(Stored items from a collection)
····················

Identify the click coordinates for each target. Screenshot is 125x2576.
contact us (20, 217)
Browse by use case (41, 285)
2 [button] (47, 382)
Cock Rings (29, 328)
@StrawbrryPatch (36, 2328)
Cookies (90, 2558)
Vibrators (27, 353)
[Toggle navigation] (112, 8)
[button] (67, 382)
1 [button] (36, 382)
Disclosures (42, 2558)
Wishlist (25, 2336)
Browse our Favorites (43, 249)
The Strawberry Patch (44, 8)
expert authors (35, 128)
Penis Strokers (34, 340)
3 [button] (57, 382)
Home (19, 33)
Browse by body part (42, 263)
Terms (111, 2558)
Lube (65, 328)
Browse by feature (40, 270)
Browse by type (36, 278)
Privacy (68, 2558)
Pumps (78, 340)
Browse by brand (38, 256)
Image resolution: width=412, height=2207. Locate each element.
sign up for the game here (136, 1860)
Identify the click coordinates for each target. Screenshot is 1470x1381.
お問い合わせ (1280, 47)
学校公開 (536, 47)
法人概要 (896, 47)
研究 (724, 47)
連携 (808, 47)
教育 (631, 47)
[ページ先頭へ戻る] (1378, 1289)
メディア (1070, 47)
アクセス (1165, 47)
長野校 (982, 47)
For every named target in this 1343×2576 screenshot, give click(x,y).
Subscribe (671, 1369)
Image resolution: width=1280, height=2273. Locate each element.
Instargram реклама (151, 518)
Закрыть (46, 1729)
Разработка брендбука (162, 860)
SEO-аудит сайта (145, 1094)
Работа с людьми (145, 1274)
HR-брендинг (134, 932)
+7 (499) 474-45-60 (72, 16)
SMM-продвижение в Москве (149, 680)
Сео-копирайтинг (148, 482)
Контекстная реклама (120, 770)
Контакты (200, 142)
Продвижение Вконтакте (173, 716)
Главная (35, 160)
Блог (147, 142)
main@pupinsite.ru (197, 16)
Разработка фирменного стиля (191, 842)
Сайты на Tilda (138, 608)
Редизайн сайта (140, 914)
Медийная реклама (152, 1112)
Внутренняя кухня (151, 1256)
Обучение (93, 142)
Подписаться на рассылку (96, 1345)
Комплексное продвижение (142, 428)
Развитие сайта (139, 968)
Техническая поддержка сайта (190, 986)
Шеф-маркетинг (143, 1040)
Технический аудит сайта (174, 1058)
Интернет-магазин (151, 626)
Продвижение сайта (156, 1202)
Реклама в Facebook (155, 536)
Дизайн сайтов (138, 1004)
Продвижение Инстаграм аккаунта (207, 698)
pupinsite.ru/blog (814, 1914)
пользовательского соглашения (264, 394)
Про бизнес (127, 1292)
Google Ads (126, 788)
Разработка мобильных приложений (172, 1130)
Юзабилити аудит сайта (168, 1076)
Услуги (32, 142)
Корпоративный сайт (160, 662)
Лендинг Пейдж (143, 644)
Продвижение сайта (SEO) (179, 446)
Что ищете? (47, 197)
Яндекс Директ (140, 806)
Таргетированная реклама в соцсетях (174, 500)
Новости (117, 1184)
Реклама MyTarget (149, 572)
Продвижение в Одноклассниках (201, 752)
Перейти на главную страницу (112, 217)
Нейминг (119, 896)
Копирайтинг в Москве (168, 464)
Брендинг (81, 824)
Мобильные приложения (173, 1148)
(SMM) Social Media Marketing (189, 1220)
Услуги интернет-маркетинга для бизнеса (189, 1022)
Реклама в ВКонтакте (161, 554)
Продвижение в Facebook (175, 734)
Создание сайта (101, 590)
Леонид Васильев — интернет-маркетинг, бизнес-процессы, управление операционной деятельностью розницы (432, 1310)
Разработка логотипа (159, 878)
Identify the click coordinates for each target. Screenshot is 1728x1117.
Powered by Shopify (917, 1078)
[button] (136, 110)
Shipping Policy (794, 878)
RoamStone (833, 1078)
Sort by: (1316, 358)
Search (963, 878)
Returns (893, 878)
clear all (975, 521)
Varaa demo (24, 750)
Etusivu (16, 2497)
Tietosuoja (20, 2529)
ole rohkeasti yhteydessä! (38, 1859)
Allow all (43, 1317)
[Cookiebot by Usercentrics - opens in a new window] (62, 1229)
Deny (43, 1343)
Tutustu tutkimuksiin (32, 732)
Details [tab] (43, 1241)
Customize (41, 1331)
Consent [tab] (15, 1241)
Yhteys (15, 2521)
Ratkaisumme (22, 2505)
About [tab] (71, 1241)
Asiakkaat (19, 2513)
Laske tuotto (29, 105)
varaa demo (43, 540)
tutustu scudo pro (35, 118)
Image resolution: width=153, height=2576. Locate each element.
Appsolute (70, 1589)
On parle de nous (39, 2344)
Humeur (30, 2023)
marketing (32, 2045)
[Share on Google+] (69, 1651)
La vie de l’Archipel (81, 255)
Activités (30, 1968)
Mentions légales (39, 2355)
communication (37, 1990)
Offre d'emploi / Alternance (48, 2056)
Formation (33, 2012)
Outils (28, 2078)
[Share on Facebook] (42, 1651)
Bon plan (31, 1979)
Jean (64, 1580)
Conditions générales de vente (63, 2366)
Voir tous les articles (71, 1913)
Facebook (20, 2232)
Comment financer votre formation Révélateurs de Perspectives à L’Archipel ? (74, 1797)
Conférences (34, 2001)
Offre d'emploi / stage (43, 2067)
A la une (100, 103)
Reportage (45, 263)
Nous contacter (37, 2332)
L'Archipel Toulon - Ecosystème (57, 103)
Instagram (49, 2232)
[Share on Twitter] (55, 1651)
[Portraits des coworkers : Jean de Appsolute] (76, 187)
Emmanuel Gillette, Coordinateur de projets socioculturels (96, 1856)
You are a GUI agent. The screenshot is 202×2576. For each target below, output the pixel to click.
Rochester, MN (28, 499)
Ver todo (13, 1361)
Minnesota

····················

* **Instructions for the task**:
Report how many lines of the entries include the word "Image", and let the number stand alone.

* **Result of this exercise**:
3